Digital signal processors utilizing a microcomputer have been developed to perform a variety of tasks more efficiently than can generally be achieved utilizing a general purpose microprocessor. One standard division technique employed in such digital signal processors utilizes a radix 2 non-restoring divide algorithm. Such a known operation utilizes the sequence shown in TABLE I with the results of each processing step being repetitively stored in two accumulators to derive the final quotient and remainder.
In step 1 of TABLE I, an accumulator ACC1 which will eventually hold the remainder R, is initialized to 0. An accumulator ACC0 which will eventually hold the quotient Q, is loaded with the dividend d.
In step 2a, the remainder R is first tested to determine whether it is less than 0. Both the current R and Q values in accumulators ACC1 and ACC0 respectively, are then doubled and the most significant bit q of the dividend d currently stored in the accumulator ACC0, is added to the remainder R. Then depending upon the results of the test on the remainder R, the divisor D is either added to or subtracted from the current value of the remainder R to derive a new value for the remainder which is again stored in accumulator ACC1.
Under step 2b if the current value of the remainder R is negative, the quotient Q in the accumulator ACC0 remains the same. On the other hand if the value of R is greater than or equal to 0 the value of the quotient Q in the accumulator ACC0 is incremented by 1.
Once step 2 has been iterated n times (n being equal to the number of binary bits in the divident d), step 3 is performed once to restore the remainder R to a positive value if the current value in the accumulator ACC1 is negative.

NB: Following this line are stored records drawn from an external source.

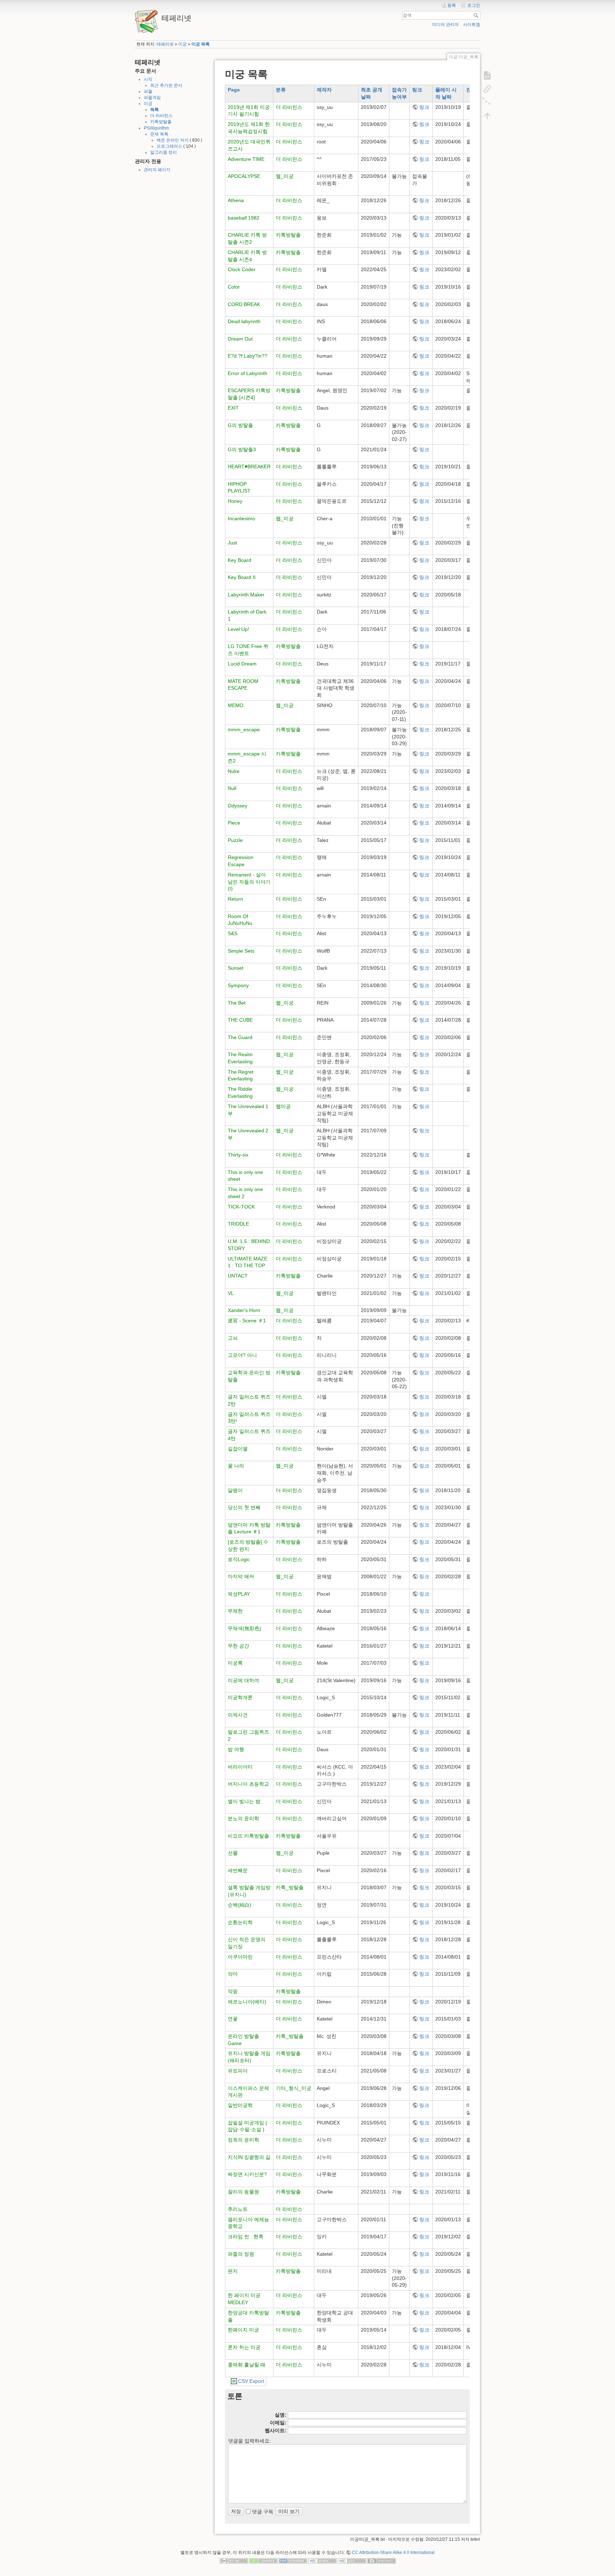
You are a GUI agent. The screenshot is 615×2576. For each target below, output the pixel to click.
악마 (233, 1974)
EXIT (233, 408)
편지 (233, 2271)
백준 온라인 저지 (173, 140)
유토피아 (238, 2071)
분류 (281, 90)
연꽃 (233, 2019)
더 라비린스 (161, 115)
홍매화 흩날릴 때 (247, 2364)
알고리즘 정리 (163, 152)
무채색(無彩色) (244, 1628)
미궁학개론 (240, 1697)
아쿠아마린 (240, 1957)
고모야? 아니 (242, 1355)
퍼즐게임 (152, 97)
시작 (148, 79)
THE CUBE (240, 1020)
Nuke (234, 771)
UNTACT (238, 1276)
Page (234, 90)
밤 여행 (236, 1749)
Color (234, 287)
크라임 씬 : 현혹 (245, 2236)
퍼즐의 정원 (241, 2254)
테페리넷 (165, 44)
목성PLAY (239, 1594)
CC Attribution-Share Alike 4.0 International (393, 2552)
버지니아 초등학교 (248, 1784)
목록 (154, 109)
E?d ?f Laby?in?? (247, 356)
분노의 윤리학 (243, 1818)
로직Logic (239, 1559)
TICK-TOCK (241, 1207)
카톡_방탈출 (290, 1887)
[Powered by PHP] (293, 2560)
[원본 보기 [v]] (487, 75)
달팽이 (235, 1490)
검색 (476, 15)
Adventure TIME (246, 159)
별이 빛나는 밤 (244, 1801)
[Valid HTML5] (322, 2560)
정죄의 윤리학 (243, 2140)
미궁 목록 (200, 44)
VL (231, 1293)
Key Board (239, 560)
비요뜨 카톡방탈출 (248, 1836)
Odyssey (237, 805)
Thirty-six (238, 1155)
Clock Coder (242, 269)
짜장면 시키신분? (247, 2174)
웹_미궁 (285, 176)
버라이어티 (240, 1767)
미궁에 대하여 (243, 1680)
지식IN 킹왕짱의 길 (249, 2157)
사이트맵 (471, 24)
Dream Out (240, 339)
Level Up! (238, 629)
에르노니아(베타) (247, 2002)
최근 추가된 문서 (166, 85)
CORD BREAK (244, 304)
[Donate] (263, 2560)
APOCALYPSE (244, 176)
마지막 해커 (241, 1576)
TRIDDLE (238, 1224)
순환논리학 (240, 1922)
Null (232, 788)
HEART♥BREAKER (249, 466)
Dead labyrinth (244, 321)
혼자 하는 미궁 (244, 2347)
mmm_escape (244, 729)
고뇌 (233, 1338)
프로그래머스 (169, 146)
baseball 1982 (243, 218)
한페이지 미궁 (243, 2330)
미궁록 (235, 1663)
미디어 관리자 (445, 24)
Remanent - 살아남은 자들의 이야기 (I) (249, 881)
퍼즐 (148, 91)
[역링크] (487, 89)
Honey (235, 501)
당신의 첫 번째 (244, 1507)
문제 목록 (159, 134)
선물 (233, 1853)
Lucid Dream (242, 664)
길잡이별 (238, 1449)
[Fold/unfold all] (487, 102)
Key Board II (242, 577)
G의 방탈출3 (242, 449)
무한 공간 (238, 1646)
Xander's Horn (244, 1310)
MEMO (235, 705)
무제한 (235, 1611)
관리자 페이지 (157, 169)
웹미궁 (283, 1106)
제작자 (324, 90)
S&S (232, 933)
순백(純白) (239, 1905)
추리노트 (238, 2209)
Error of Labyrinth (247, 373)
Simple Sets (241, 951)
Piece (234, 823)
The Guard (240, 1037)
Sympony (238, 985)
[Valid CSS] (352, 2560)
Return (235, 899)
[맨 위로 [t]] (487, 116)
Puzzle (235, 840)
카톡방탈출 (161, 121)
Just (232, 543)
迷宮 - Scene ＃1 (247, 1320)
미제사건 (238, 1715)
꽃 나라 (236, 1466)
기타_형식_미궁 (293, 2088)
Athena (236, 200)
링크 (417, 90)
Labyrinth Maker (246, 594)
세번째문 (238, 1870)
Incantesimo (241, 518)
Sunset (235, 968)
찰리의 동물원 (243, 2192)
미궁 (182, 44)
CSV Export (251, 2381)
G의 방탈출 (240, 425)
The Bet (237, 1003)
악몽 (233, 1991)
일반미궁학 (240, 2105)
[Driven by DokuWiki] (381, 2560)
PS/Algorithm (156, 128)
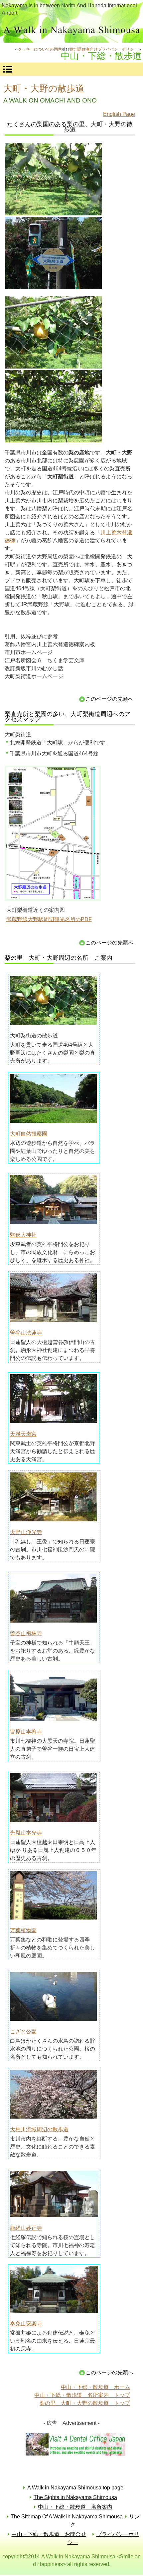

As is well known, the values of R and Q in step 2a can be doubled by shifting them one position in the registers ACC1 and ACC0. It can be seen that it is necessary to test twice for the value of R during each iteration of the divide operation, in order to determine whether D should be added to or subtracted from R as detailed in step 2a, and then whether the quotient Q should remain the same or be incremented by 1 as detailed in step 2b. Hence using this standard technique, the remainder R must be tested twice during each step of the divide operation. Because it is necessary to test the value of R twice during each iteration of step 2, the number of instruction cycles is essentially double the number of binary bits in the dividend d. Step 3 is needed to restore the remainder to a positive value should the result in accumulator ACC1 be negative after step 2 is iterated n times.